[THE TASK] The line containing "Where should I", plus every line that follows it to the end of the listing below, is what you transcribe exactly; omit all pictures.

[MATERIAL FOR THIS TASK]
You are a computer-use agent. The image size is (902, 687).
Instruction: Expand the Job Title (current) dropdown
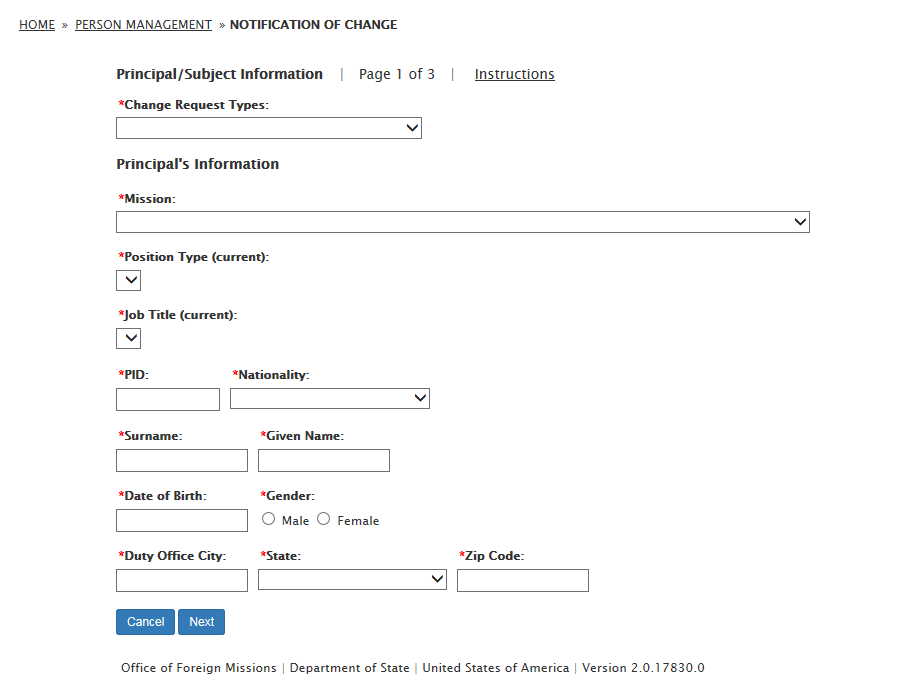pos(129,338)
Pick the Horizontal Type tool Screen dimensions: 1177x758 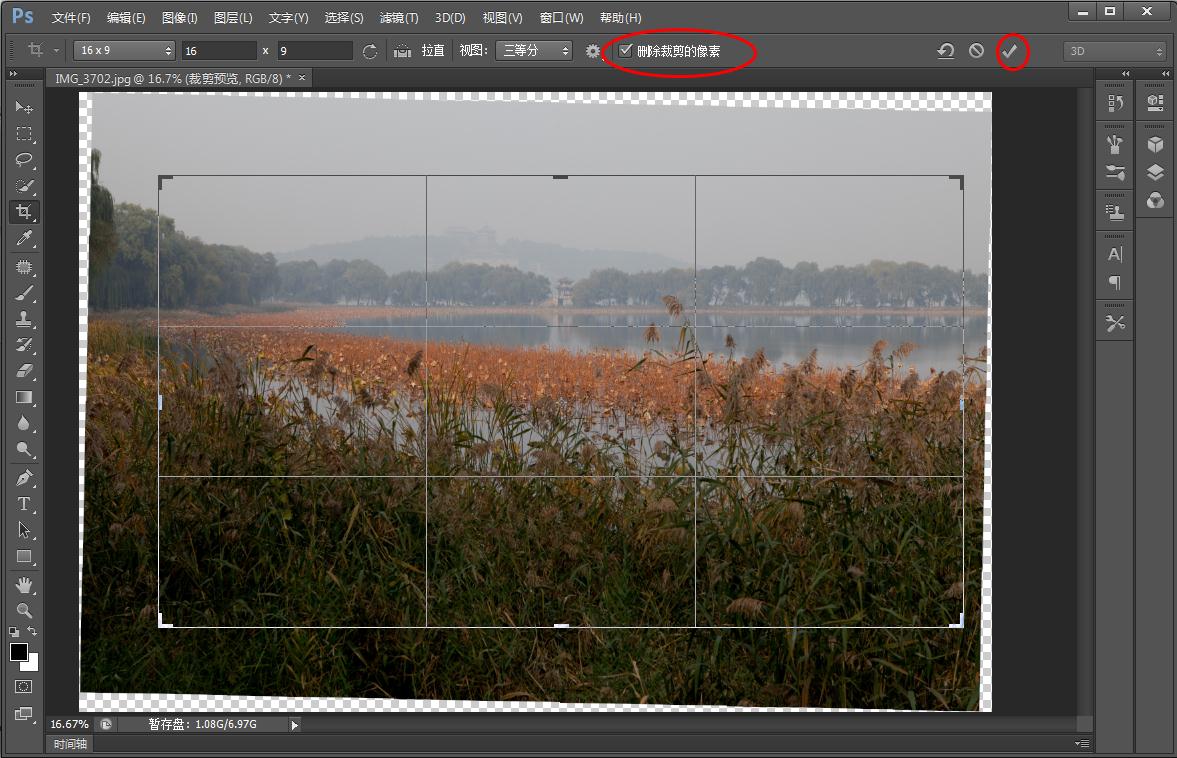24,504
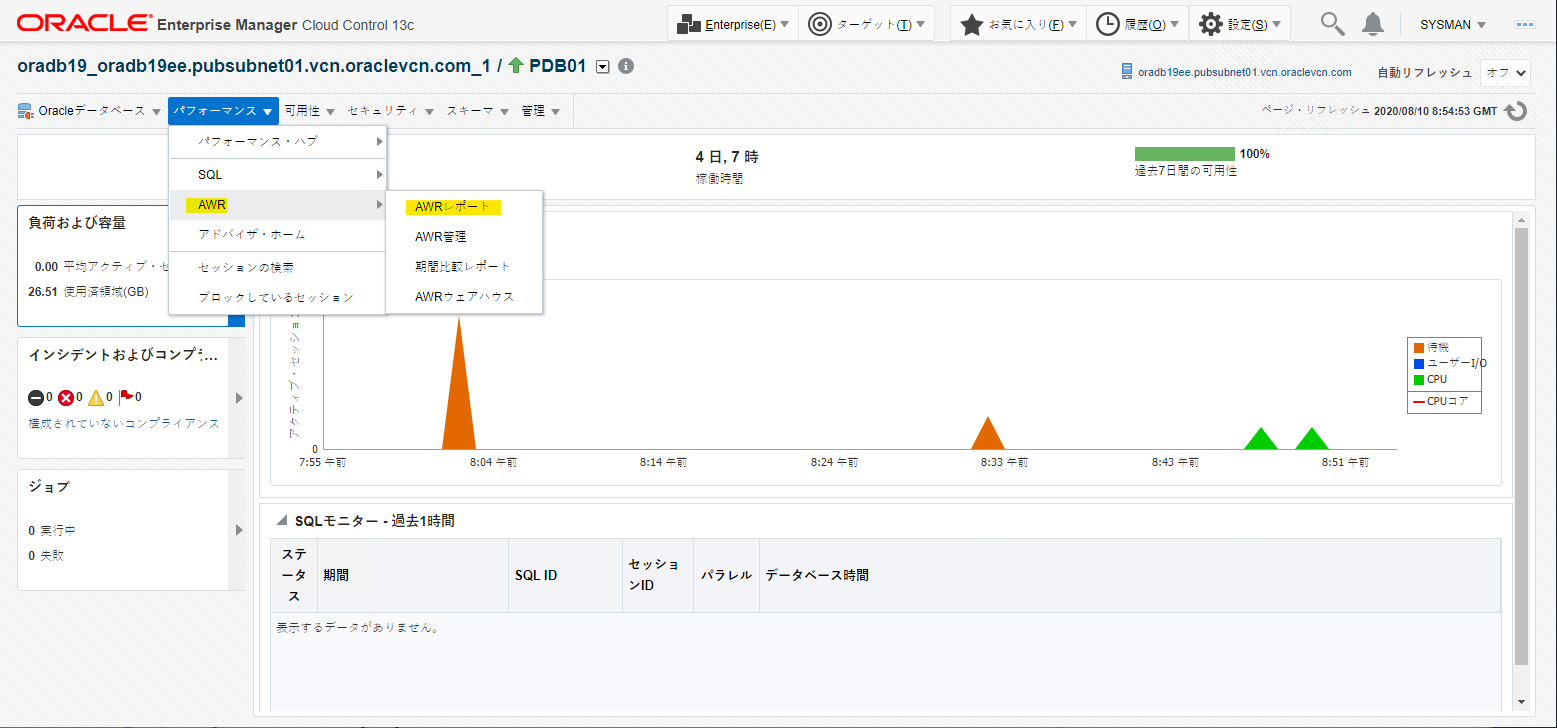Click the clock icon for 履歴 menu

point(1106,22)
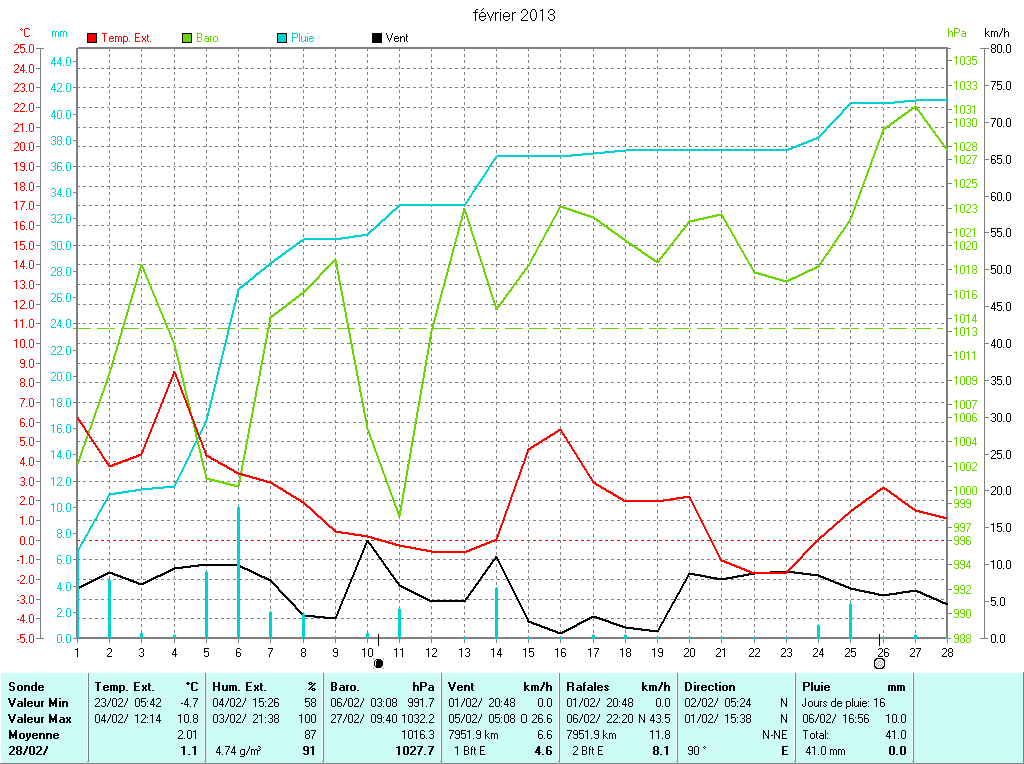Select the Rafales column header
The width and height of the screenshot is (1024, 764).
point(591,687)
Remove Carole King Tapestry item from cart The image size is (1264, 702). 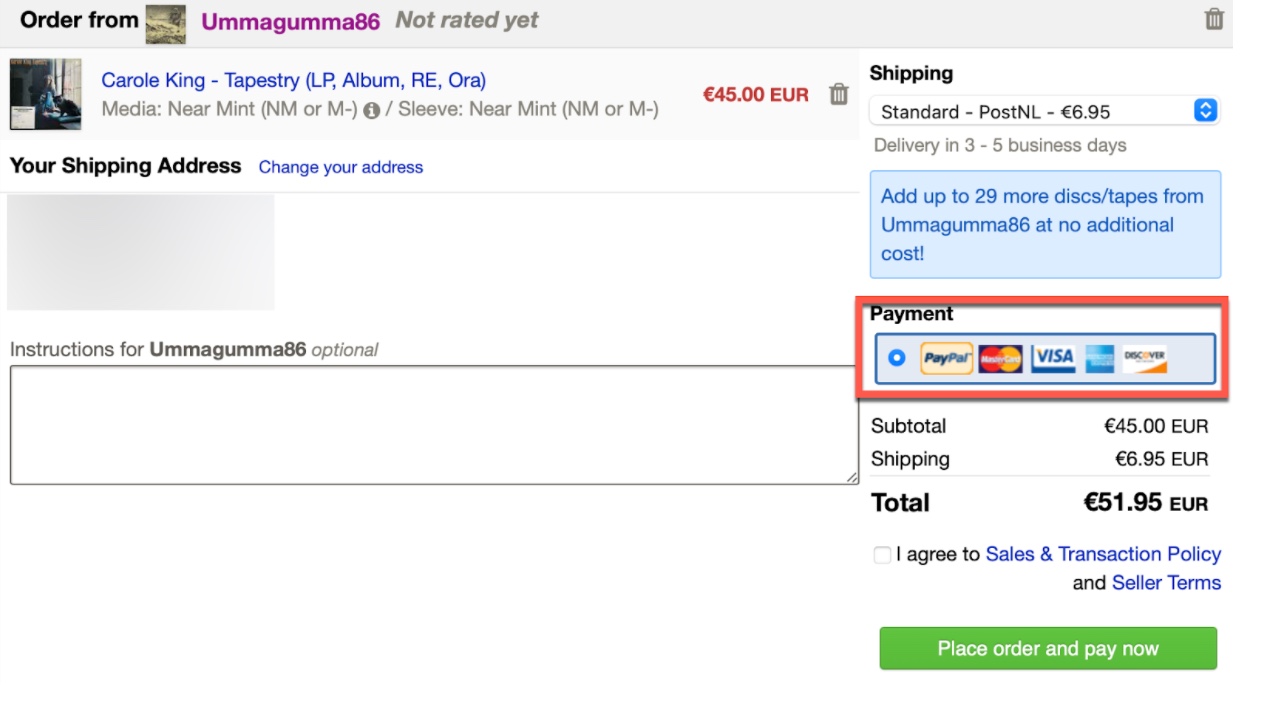[x=839, y=94]
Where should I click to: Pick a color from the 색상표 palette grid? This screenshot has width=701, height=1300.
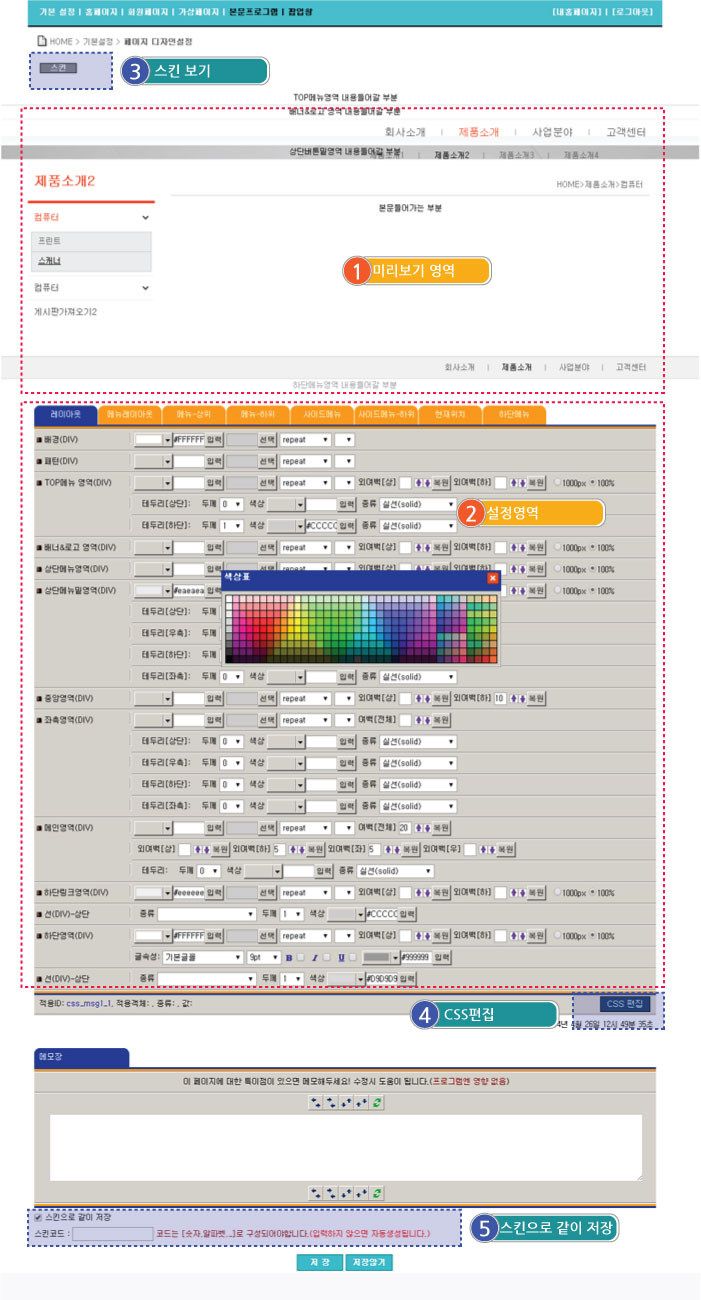pos(360,627)
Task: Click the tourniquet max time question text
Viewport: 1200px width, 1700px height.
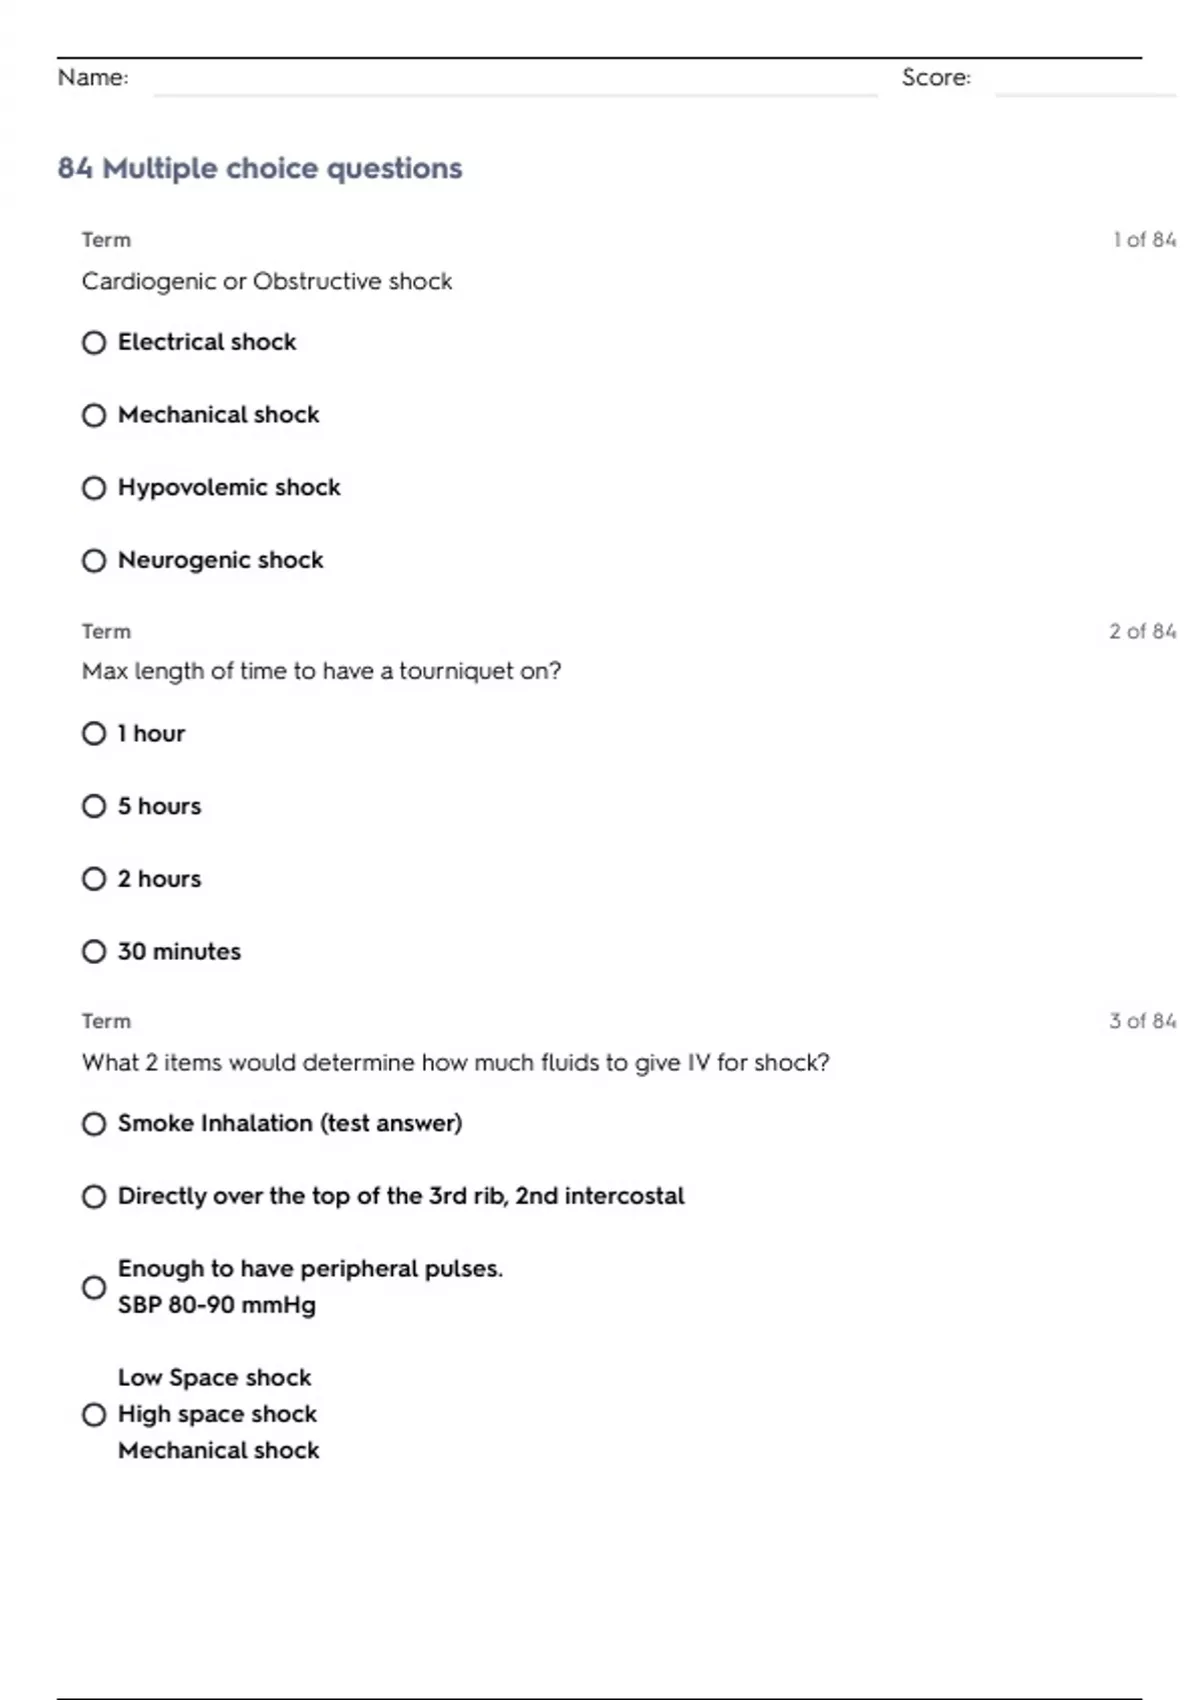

[EXERCISE SOLUTION]
Where should I click to: Pick a color from the 색상표 palette grid? This screenshot has width=701, height=1300.
pos(360,627)
Task: Click the tourniquet max time question text
Viewport: 1200px width, 1700px height.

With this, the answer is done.